《這片土地是神圣的》原文及相關資料
all sacred
the rivers are our brothers, they quench our thirst. the rivers carry our canoes, and feed our children. if we sell you our land, you must remember, and teach your children, that the rivers are our brothers, and yours, and you must henceforth give the rivers the kindness you would give any brother. we know that the white man does not understand our ways. one portion of land is the same to him as the next, for he is a stranger who comes in the night and takes from the land whatever he needs.
the earth is not his brother, but his enemy, and when he has conquered it, he moves on. he leaves his father's graves behind, and he does not care. he kidnaps the earth from his children, and he does not care. his father's grave, and his children's birthright, are forgotten. he treats his mother, the earth, and his brother, the sky, as things to be bought, plundered, sold like sheep or bright beads. his appetite will devour the earth and leave behind only a desert.

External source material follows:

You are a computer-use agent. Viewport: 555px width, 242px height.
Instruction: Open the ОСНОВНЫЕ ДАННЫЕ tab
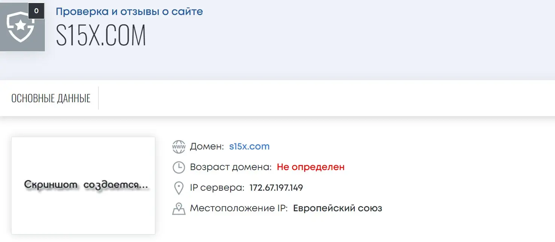coord(51,99)
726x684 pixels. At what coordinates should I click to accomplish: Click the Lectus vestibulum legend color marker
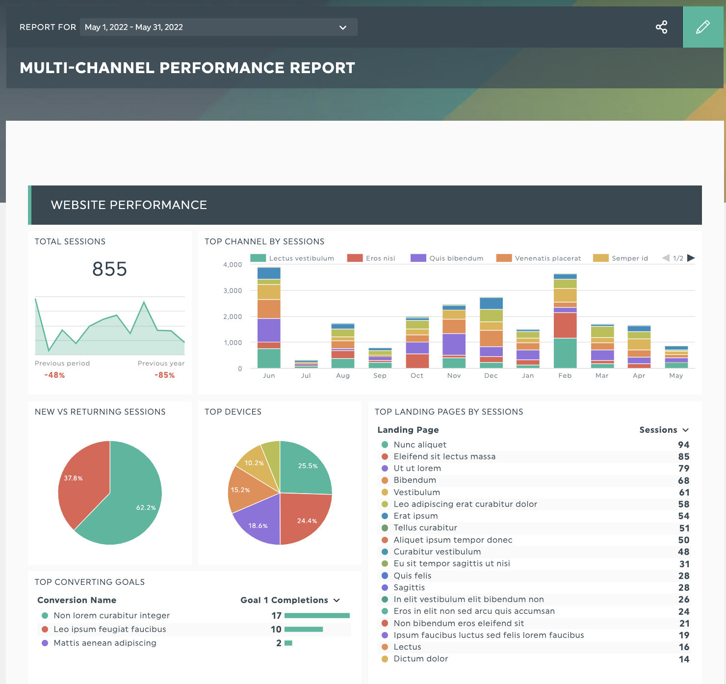coord(259,258)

i do not know. our ways are different from your ways. the sight of your cities pains the eyes of the red man. but perhaps it is because the red man is a savage and does not understand.
there is no quiet place in the white man's cities. no place to hear the unfurling of leaves in spring, or the rustle of an insect's wings. but perhaps it is is because i am a savage and do not understand.
the clatter only seems rto insult the ears. and what is there to life if a man cannot hear the lonely cry of the whippoorwill or the arguments of the frogs around a pond at night? i am a red man and do not understand. the indian prefers the soft sound of the wind darting over the face of a pond, and the smell of the wind itself, cleaned by a midday rain, or scented with the pinon pine.
precious
the air is precious to the red man, for all things share the same breath - the beast, the tree, the man, they all share the same breath..
the white man does not seem to notice, the air he breathes. like a man dying for many days, he is numb to the stench.
but if we sell you our land, you must remember that the air is precious to us, that the air shares its spirit with all the life it supports. the wind that gave our grandfather his first breath also receives his last sigh. and if we sell you our land, you must keep it apart and sacred, as a place where even the white man can go to taste the wind that is sweetened by the meadow's flowers.
one condition
so we will consider your offer to buy our land. if we decide to accept, i will make one condition: the white man must treat the beasts of this land as his brothers. i am a savage and i do not understand any other way. i have seen a thousand rotting buffaloes on the prairie, left by the white man who shot them from a passing train. i am a savage and i do not understand how the smoking iron horse can be more important than the buffalo that we kill only to stay alive. what is man without the beasts? if all the beasts were gone, man would die from a great loneliness of spirit. for whatever happens to the beasts, soon happens to man. all things are connected.